SCIUTTO (voice-over): On the day senators were going to start voting on authorizing force against Syria, Secretary John Kerry will instead go to Geneva to talk peace with his Russian counterpart.
KERRY: President Obama will take a hard look at it. But it has to be swift. It has to be real. It has to be verifiable. It cannot be a delaying tactic.
SCIUTTO: Turning Russia's proposal into a reality is already facing its first hurdles. Russia says it would be unacceptable to blame the Syrian regime for last month's chemical attack and insists any resolution must come with a renunciation of force by the U.S.
PRES. VLADIMIR PUTIN, RUSSIA (Through Translator): You can't really ask Syria or any other country to disarm unilaterally while military action against it is being contemplated.
SCIUTTO: Undeterred, U.S. officials say they will still seek a force authorization and that that will only strengthen diplomacy.

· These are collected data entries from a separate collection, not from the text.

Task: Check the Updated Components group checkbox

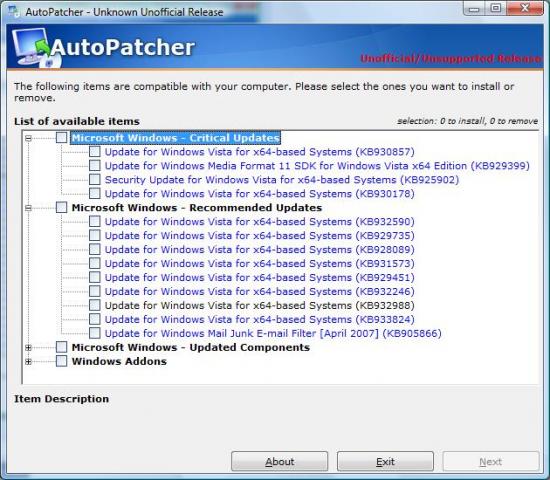Action: tap(61, 347)
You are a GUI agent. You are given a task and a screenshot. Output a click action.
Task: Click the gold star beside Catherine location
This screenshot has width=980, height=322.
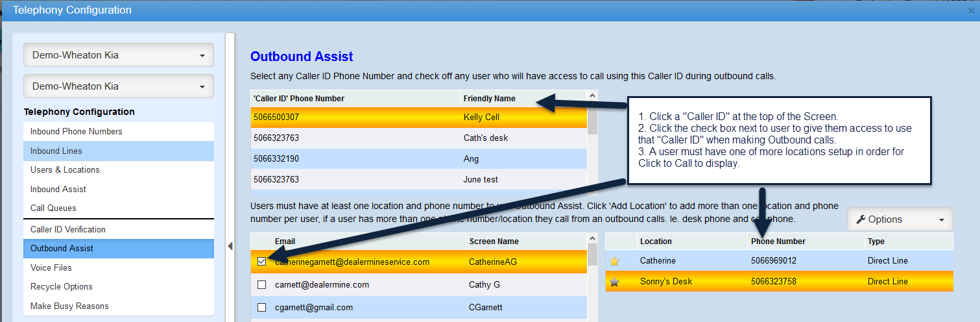pyautogui.click(x=614, y=261)
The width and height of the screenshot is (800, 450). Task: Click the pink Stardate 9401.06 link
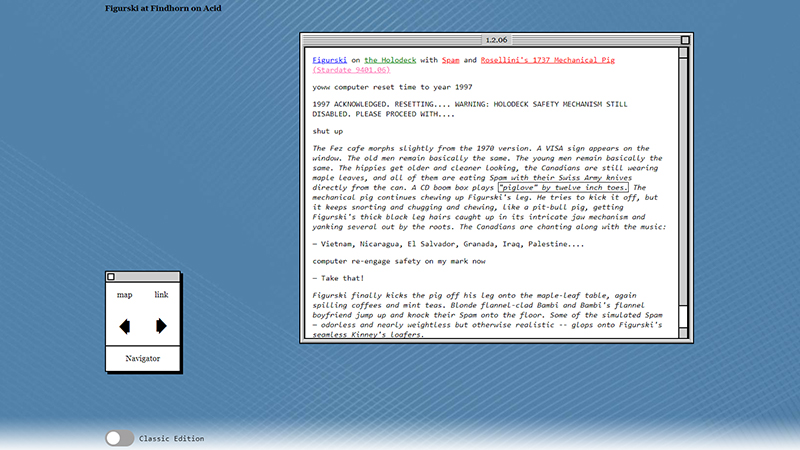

KERRY: Nothing focuses the mind like the prospect of a hanging.
SCIUTTO: Looming over the negotiations, deep distrust that the Syrians are truly committed to giving up their chemical weapons for good and that Russia is committed to making them keep their word.
SEN. JOHN MCCAIN (R) ARIZONA: When you see the plane loads of Russian arms flying into Damascus on a daily basis, tons and tons, when you see the Russian veto time after time of any resolution in the Security Council, I think is ample reason to be skeptical.
SCIUTTO: But the practical obstacles to ridding Syria of chemical weapons may be even more imposing than the diplomatic. Syria has 1,000 tons of numerous chemical agents, including ingredients for mustard, sarin and VX gas. In six known sites and many more unknown, now likely dispersed and hidden as the U.S. has considered strikes.
All this in a country in the middle of a civil war.
(On camera): This is one of the -- one of the largest chemical stockpiles in the world. As you say it a number of sites. And dispersed already from those sites.
JOE CIRINCIONE, NUCLEAR EXPERT, PLOUGHSHARES FUND: Yes.
SCIUTTO: Reasonable timeframe to reliably put them all in one place and get rid of them?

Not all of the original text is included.